=== Entries supplied ===
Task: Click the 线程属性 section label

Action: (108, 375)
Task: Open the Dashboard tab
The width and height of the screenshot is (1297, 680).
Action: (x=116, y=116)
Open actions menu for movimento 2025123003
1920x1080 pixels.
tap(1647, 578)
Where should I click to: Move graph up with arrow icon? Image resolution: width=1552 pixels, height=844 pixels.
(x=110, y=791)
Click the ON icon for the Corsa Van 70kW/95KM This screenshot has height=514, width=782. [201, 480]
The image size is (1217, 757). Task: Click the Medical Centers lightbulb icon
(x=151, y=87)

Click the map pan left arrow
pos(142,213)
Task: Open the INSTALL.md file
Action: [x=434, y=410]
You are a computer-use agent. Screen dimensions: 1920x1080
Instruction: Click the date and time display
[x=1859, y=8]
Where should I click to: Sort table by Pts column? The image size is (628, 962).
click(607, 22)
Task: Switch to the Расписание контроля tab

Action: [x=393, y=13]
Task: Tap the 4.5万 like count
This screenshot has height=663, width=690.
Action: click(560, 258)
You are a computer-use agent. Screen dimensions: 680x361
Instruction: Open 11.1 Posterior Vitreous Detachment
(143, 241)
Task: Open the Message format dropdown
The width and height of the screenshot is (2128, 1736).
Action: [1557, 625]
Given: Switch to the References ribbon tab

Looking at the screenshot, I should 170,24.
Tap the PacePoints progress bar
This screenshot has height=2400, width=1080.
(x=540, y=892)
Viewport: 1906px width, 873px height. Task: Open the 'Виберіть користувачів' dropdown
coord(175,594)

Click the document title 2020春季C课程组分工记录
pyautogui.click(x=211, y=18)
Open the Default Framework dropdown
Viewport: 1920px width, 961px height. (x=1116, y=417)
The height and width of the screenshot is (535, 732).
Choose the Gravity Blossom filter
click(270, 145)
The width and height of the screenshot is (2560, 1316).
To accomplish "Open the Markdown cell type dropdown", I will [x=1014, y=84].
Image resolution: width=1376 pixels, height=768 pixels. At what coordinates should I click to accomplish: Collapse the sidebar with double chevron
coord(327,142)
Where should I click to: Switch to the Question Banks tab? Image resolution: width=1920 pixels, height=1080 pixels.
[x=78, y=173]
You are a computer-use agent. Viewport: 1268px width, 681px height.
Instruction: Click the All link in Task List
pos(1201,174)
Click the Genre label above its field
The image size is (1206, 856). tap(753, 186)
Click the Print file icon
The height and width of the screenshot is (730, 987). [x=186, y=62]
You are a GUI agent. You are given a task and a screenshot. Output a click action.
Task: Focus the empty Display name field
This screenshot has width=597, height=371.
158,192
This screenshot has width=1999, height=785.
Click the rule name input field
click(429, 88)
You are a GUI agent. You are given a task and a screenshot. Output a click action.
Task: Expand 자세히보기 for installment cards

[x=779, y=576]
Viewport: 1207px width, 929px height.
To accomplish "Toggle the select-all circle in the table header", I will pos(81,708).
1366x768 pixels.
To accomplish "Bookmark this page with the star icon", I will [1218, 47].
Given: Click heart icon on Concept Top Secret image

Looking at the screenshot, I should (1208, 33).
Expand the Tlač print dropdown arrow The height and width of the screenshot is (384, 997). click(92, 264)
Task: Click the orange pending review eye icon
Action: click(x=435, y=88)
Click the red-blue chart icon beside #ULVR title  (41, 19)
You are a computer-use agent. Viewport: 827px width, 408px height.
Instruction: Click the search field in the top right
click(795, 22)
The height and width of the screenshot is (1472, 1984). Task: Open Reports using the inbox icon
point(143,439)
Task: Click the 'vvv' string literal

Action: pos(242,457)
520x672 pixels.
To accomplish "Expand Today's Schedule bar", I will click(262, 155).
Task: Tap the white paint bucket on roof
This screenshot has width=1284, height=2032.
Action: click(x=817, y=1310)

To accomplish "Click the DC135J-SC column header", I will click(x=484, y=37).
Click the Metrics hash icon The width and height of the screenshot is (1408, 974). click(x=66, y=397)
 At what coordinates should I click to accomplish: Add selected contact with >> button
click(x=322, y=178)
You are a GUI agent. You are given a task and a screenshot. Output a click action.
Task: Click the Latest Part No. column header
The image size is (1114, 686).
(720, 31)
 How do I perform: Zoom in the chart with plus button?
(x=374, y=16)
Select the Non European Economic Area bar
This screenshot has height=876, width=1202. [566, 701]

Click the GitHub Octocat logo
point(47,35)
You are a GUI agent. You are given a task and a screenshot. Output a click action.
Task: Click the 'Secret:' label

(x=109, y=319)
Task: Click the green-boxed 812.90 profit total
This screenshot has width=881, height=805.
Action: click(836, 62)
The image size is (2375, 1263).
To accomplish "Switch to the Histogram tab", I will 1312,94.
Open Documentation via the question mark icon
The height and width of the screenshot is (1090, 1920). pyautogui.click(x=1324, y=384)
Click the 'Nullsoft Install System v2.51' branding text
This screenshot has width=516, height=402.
===
• Work required: Format every line of the records as a numbered list, omitting blank lines.

• Final result:
1. Task: Click the 线程属性 section label
2. Action: (108, 375)
3. Task: Open the Dashboard tab
4. The width and height of the screenshot is (1297, 680).
5. Action: (x=116, y=116)
6. Open actions menu for movimento 2025123003
7. 1920x1080 pixels.
8. tap(1647, 578)
9. Where should I click to: Move graph up with arrow icon? Image resolution: width=1552 pixels, height=844 pixels.
10. (x=110, y=791)
11. Click the ON icon for the Corsa Van 70kW/95KM This screenshot has height=514, width=782. [201, 480]
12. The image size is (1217, 757). Task: Click the Medical Centers lightbulb icon
13. (x=151, y=87)
14. Click the map pan left arrow
15. pos(142,213)
16. Task: Open the INSTALL.md file
17. Action: [x=434, y=410]
18. You are a computer-use agent. Screen dimensions: 1920x1080
19. Instruction: Click the date and time display
20. [x=1859, y=8]
21. Where should I click to: Sort table by Pts column? The image size is (628, 962).
22. click(607, 22)
23. Task: Switch to the Расписание контроля tab
24. Action: [x=393, y=13]
25. Task: Tap the 4.5万 like count
26. This screenshot has height=663, width=690.
27. Action: click(560, 258)
28. You are a computer-use agent. Screen dimensions: 680x361
29. Instruction: Open 11.1 Posterior Vitreous Detachment
30. (143, 241)
31. Task: Open the Message format dropdown
32. The width and height of the screenshot is (2128, 1736).
33. Action: [1557, 625]
34. Given: Switch to the References ribbon tab
35. Looking at the screenshot, I should 170,24.
36. Tap the PacePoints progress bar
37. This screenshot has height=2400, width=1080.
38. (x=540, y=892)
39. Viewport: 1906px width, 873px height. Task: Open the 'Виберіть користувачів' dropdown
40. coord(175,594)
41. Click the document title 2020春季C课程组分工记录
42. pyautogui.click(x=211, y=18)
43. Open the Default Framework dropdown
44. Viewport: 1920px width, 961px height. (x=1116, y=417)
45. The height and width of the screenshot is (535, 732).
46. Choose the Gravity Blossom filter
47. click(270, 145)
48. The width and height of the screenshot is (2560, 1316).
49. To accomplish "Open the Markdown cell type dropdown", I will [x=1014, y=84].
50. Image resolution: width=1376 pixels, height=768 pixels. At what coordinates should I click to accomplish: Collapse the sidebar with double chevron
51. coord(327,142)
52. Where should I click to: Switch to the Question Banks tab? Image resolution: width=1920 pixels, height=1080 pixels.
53. [x=78, y=173]
54. You are a computer-use agent. Viewport: 1268px width, 681px height.
55. Instruction: Click the All link in Task List
56. pos(1201,174)
57. Click the Genre label above its field
58. The image size is (1206, 856). tap(753, 186)
59. Click the Print file icon
60. The height and width of the screenshot is (730, 987). [x=186, y=62]
61. You are a GUI agent. You are given a task and a screenshot. Output a click action.
62. Task: Focus the empty Display name field
63. This screenshot has width=597, height=371.
64. 158,192
65. This screenshot has width=1999, height=785.
66. Click the rule name input field
67. click(429, 88)
68. You are a GUI agent. You are given a task and a screenshot. Output a click action.
69. Task: Expand 자세히보기 for installment cards
70. [x=779, y=576]
71. Viewport: 1207px width, 929px height.
72. To accomplish "Toggle the select-all circle in the table header", I will pos(81,708).
73. 1366x768 pixels.
74. To accomplish "Bookmark this page with the star icon", I will [1218, 47].
75. Given: Click heart icon on Concept Top Secret image
76. Looking at the screenshot, I should (1208, 33).
77. Expand the Tlač print dropdown arrow The height and width of the screenshot is (384, 997). click(92, 264)
78. Task: Click the orange pending review eye icon
79. Action: click(x=435, y=88)
80. Click the red-blue chart icon beside #ULVR title  (41, 19)
81. You are a computer-use agent. Viewport: 827px width, 408px height.
82. Instruction: Click the search field in the top right
83. click(795, 22)
84. The height and width of the screenshot is (1472, 1984). Task: Open Reports using the inbox icon
85. point(143,439)
86. Task: Click the 'vvv' string literal
87. Action: pos(242,457)
88. 520x672 pixels.
89. To accomplish "Expand Today's Schedule bar", I will click(262, 155).
90. Task: Tap the white paint bucket on roof
91. This screenshot has width=1284, height=2032.
92. Action: click(x=817, y=1310)
93. To accomplish "Click the DC135J-SC column header", I will click(x=484, y=37).
94. Click the Metrics hash icon The width and height of the screenshot is (1408, 974). click(x=66, y=397)
95.  At what coordinates should I click to accomplish: Add selected contact with >> button
96. click(x=322, y=178)
97. You are a GUI agent. You are given a task and a screenshot. Output a click action.
98. Task: Click the Latest Part No. column header
99. The image size is (1114, 686).
100. (720, 31)
101.  How do I perform: Zoom in the chart with plus button?
102. (x=374, y=16)
103. Select the Non European Economic Area bar
104. This screenshot has height=876, width=1202. [566, 701]
105. Click the GitHub Octocat logo
106. point(47,35)
107. You are a GUI agent. You are given a task and a screenshot. Output a click action.
108. Task: Click the 'Secret:' label
109. (x=109, y=319)
110. Task: Click the green-boxed 812.90 profit total
111. This screenshot has width=881, height=805.
112. Action: click(836, 62)
113. The image size is (2375, 1263).
114. To accomplish "Switch to the Histogram tab", I will 1312,94.
115. Open Documentation via the question mark icon
116. The height and width of the screenshot is (1090, 1920). pyautogui.click(x=1324, y=384)
117. Click the 'Nullsoft Install System v2.51' branding text
118. This screenshot has width=516, height=402.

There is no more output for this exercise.